Asheville, NC's "Potential New Boyfriend": an alternative standard for US Listening Bars
Over the past few years, not only have I had the opportunity to work on the sound systems for multiple listening bars, I've been fortunate to visit many listening spaces throughout the US and a few in Europe.
I understand while a fortunate few run listening bars as passion projects, most need to maintain a sustainable business model. That is hard, especially in an environment where everyone's time and money is becoming increasingly pressed by the economy. I have respect for anyone who has been able to make the concept work.
Many listening bars position themselves as having a "Japanese" influence, but the demographics and economics of the US will never mimic Japan (spaces are bigger and more spread out, patrons are louder, and a culture of appreciating recorded music and HiFi doesn't really exist in the US). As I've discussed before, many listening bars tend to go down the well trodden night club path. As soon as there is a DJ (vinyl or not) the party flag is immediately raised. With that said, I've seen a few ideas which have stood out as a potential model to combine commerce and listening.

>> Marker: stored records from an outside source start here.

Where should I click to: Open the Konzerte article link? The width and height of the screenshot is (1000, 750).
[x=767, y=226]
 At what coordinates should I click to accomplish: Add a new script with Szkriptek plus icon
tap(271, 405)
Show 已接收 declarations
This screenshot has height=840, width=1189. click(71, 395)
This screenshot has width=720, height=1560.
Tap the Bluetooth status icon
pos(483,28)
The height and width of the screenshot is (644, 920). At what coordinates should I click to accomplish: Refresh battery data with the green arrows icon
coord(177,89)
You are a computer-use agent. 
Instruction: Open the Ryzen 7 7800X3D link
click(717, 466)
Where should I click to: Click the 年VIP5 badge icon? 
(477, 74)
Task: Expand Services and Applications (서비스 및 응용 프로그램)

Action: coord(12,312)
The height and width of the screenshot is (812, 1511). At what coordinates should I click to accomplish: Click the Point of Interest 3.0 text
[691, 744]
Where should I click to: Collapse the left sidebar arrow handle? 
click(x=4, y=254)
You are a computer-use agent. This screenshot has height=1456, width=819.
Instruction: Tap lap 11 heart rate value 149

Potential New Boyfriend in Asheville, NC, which we visited yesterday, has gotten a lot right in my opinion. I'd call the vibe "hanging out in your living room and listening to records with friends." This is exactly what I want from a commercial listening experience. The decor was comfortable and lacked pretension. We sat on a vintage sofa directly in front of the main speakers.
There is no bar in the listening room. There is table service only. Service was handled from an adjacent room which was isolated from the main listening space. Other than Shibuya HiFi in Seattle, I haven't seen this type of separation between the bar and listening area. This was the model we planned to use for Reno Listening Room (bar service away from the main listening space), and I'd encourage others to consider the listening-room-with-drinks versus a bar-with-listening model. I believe this is how listening rooms will evolve in the US, especially as alcohol becomes less of a focus for younger customers.
The space features Klipsch Cornwall and Heresy speakers (with a subwoofer) from Klipsch's Heritage line. I've been down on the ubiquitous use of Klipsch speakers in commercial listening rooms and bars, but I understand why so many operators reach for them. Klipsch are easy to procure, well understood, and have the vintage vibe which operators want. In this case I felt the Klipsch were well executed with ample sound damping on the ceiling and throughout the room. The Cornwalls were driven well below their potential output, and a supplemental subwoofer was beneficial and not overwhelming.
Music programming was handled in a simple booth in the back of the space: in the same room, but away from the main listening area. While I used to think the ideal layout was to have the selector facing the main system, I'm starting to rethink this. I don't think the DJ or selector should be the focus: the music, company, and any food or drink should take center stage. The selector brought the type of curation I think works for this space: a playlist of "my favorite records."
The food and drink (wine and beer only) was on point. The focus was desserts including in-house made ice creams, but I think other food ideas could have worked equally well. The wine menu was well laid out in quadrants and easy to navigate. We had a nice Prosecco, salted almonds, and vanilla ice cream. The house provided mango and passion fruit meringue to start.
Overall I came away pleasantly surprised. Sometimes simple execution works best. I think the following were keys to the overall experience:
- Comfortable decor
- Vintage style sound system with good sound dampening throughout the room
- No bar or service handled directly in the listening room (table service only)
- Vinyl DJ booth away from the main listening area
- "I'm playing my favorite records for you" style programming
- Highly curated food and drink program with an interesting theme
Overall I hope to see more spaces like Potential New Boyfriend open in the US. I see this model as a step in the right direction away from the common vinyl night club theme.